Top of DATA IN THIS EXERCISE
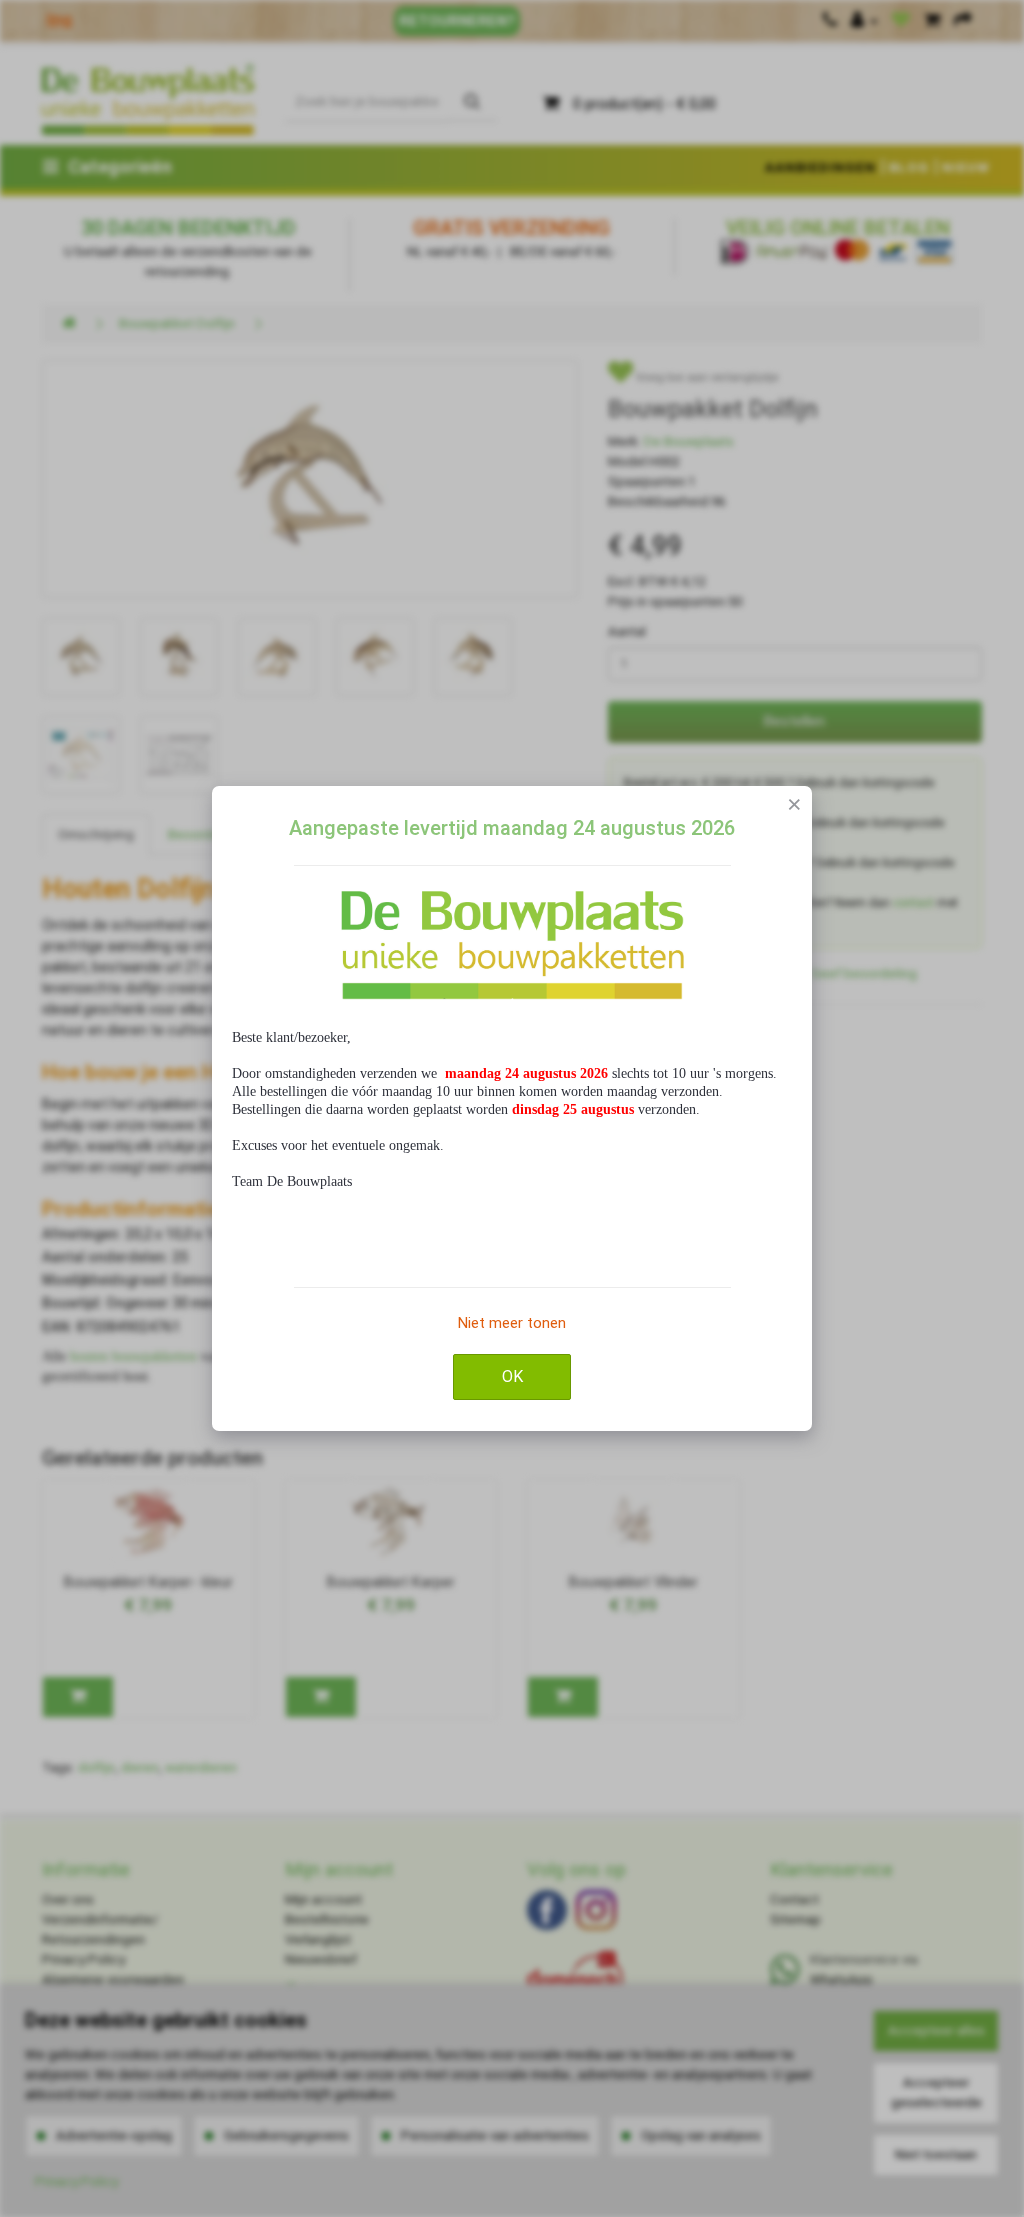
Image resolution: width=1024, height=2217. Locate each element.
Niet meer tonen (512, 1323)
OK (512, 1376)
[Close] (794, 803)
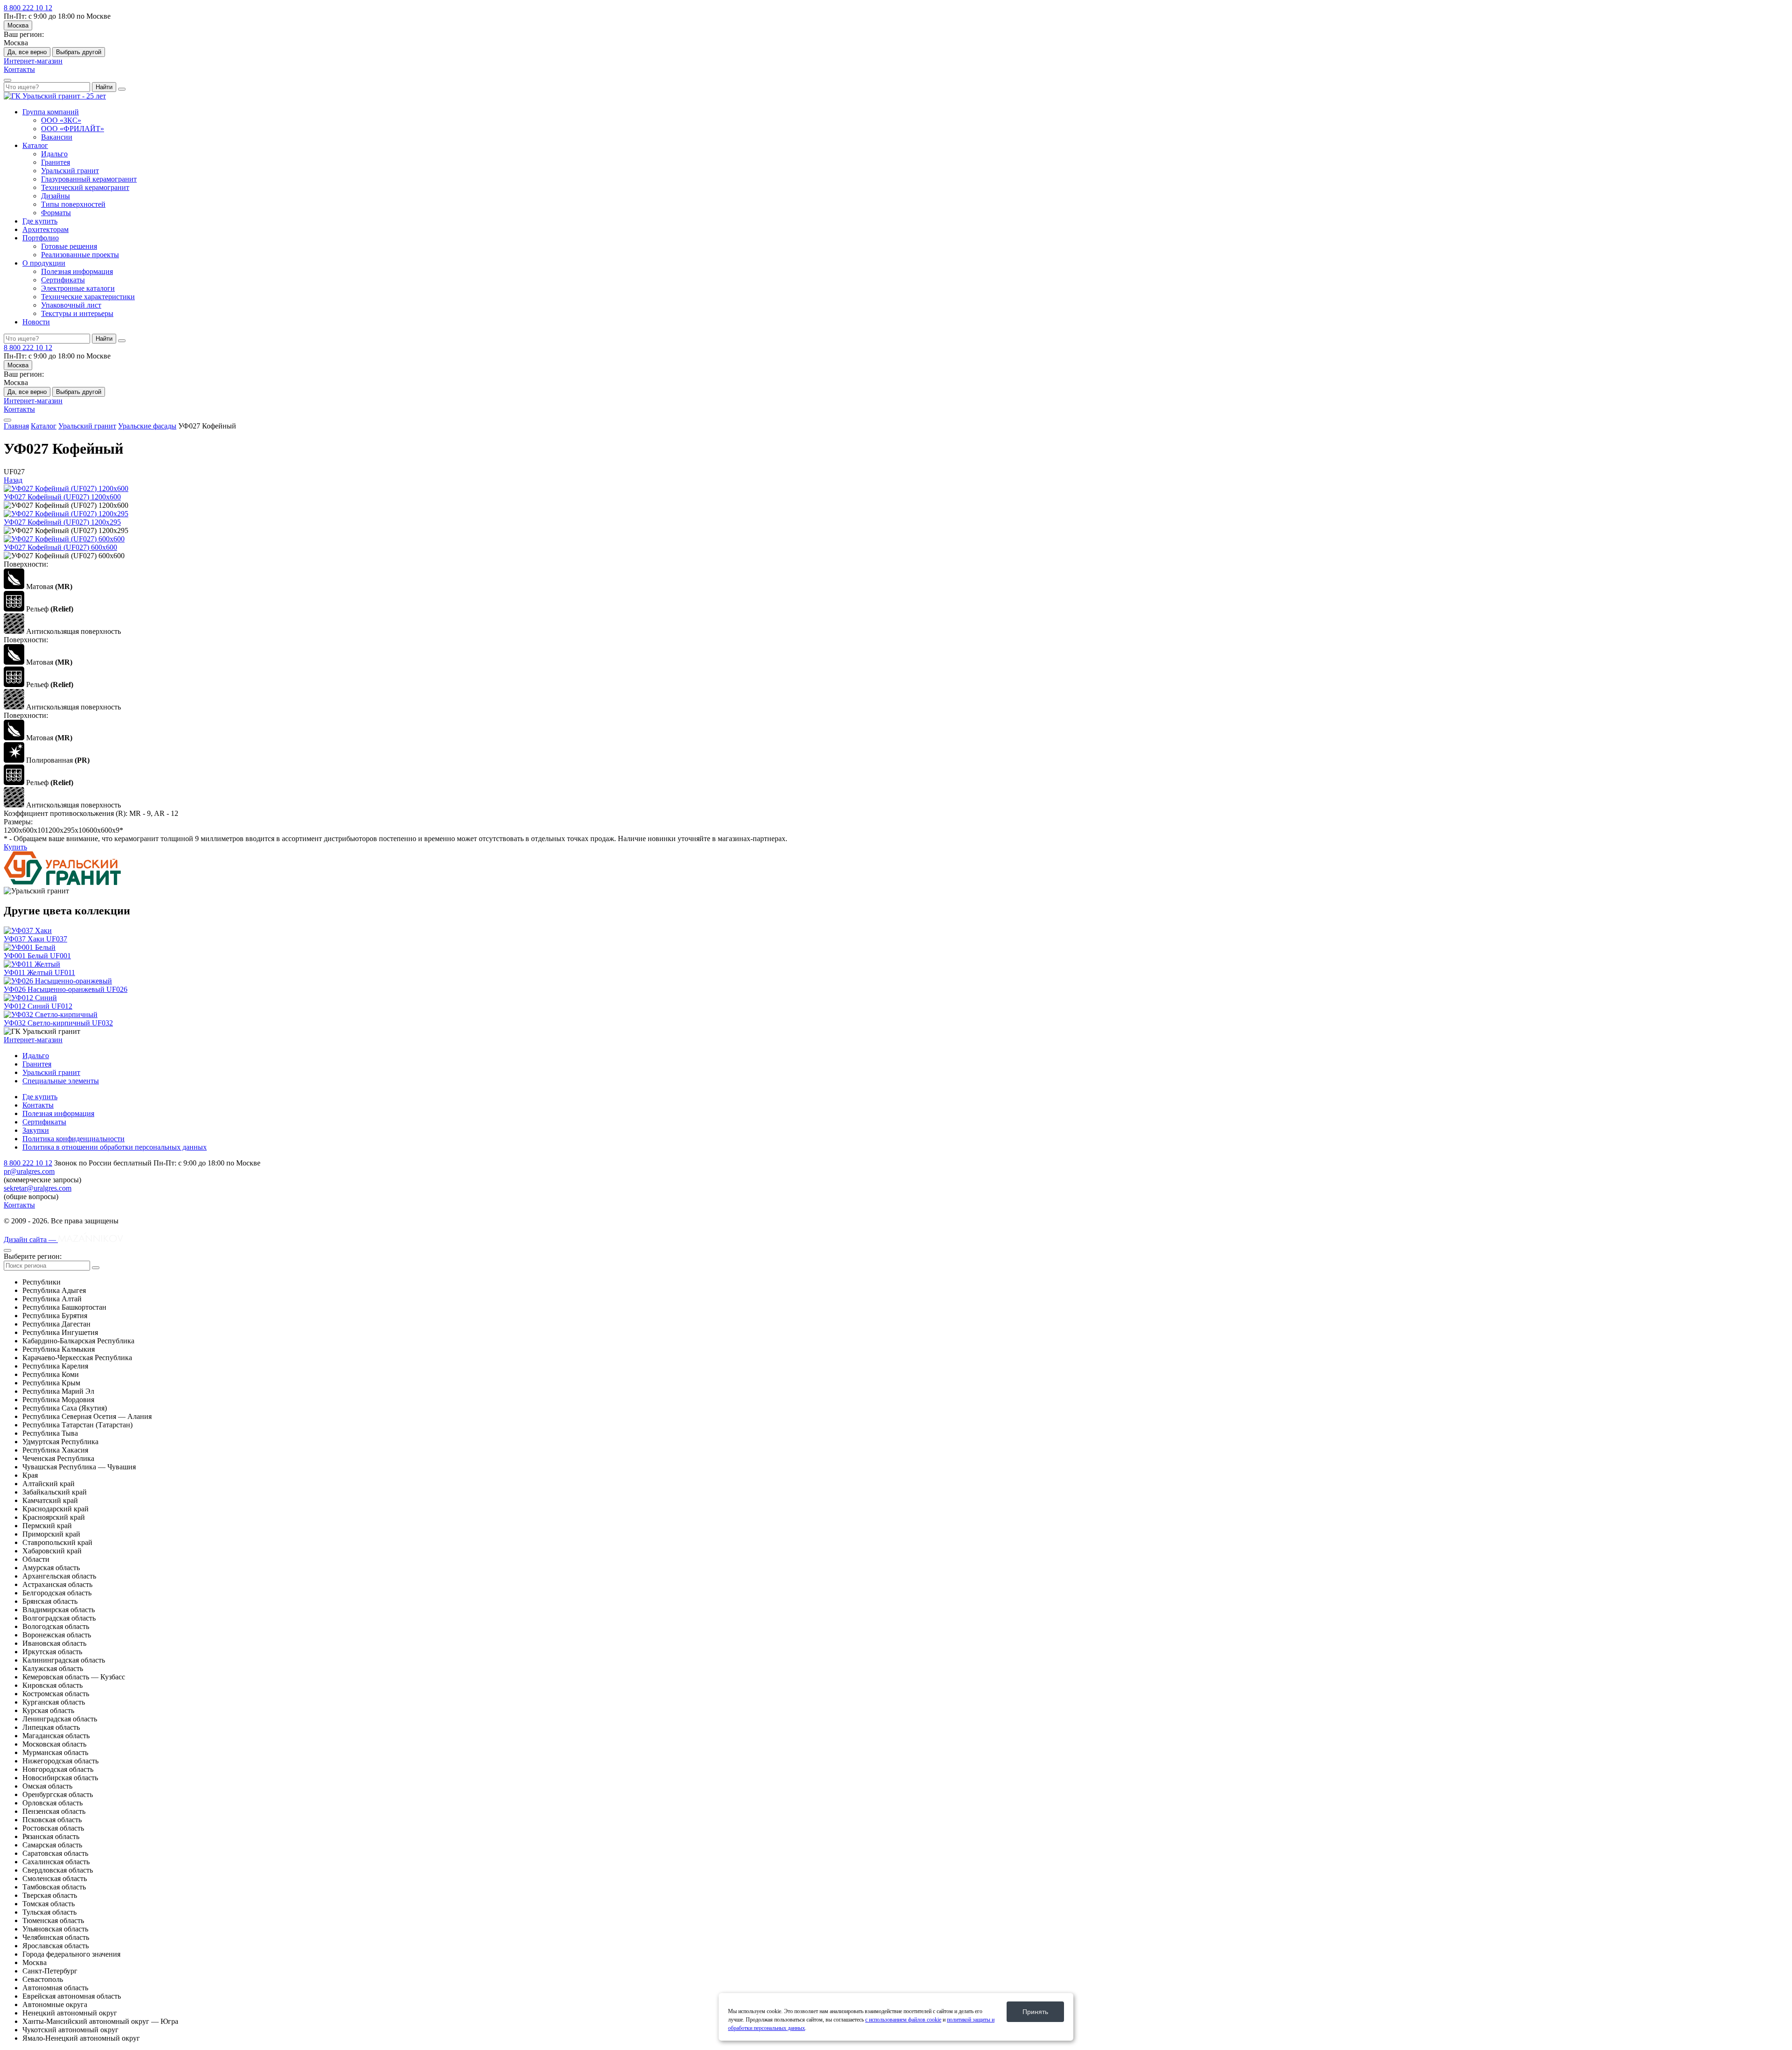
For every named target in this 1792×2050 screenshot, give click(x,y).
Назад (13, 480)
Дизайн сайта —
Bottom of DATA IN THIS EXERCISE
## PROBLEM DESCRIPTION
Go to the line containing "[Close] (794, 803)", then write out word for word every line from there to the end of the listing. Keep both end lines and drop the pictures.

## OUTPUT FOR THIS EXERCISE
[Close] (794, 803)
For every named target in this 1792×2050 screenshot, give click(x,y).
Назад (13, 480)
Дизайн сайта —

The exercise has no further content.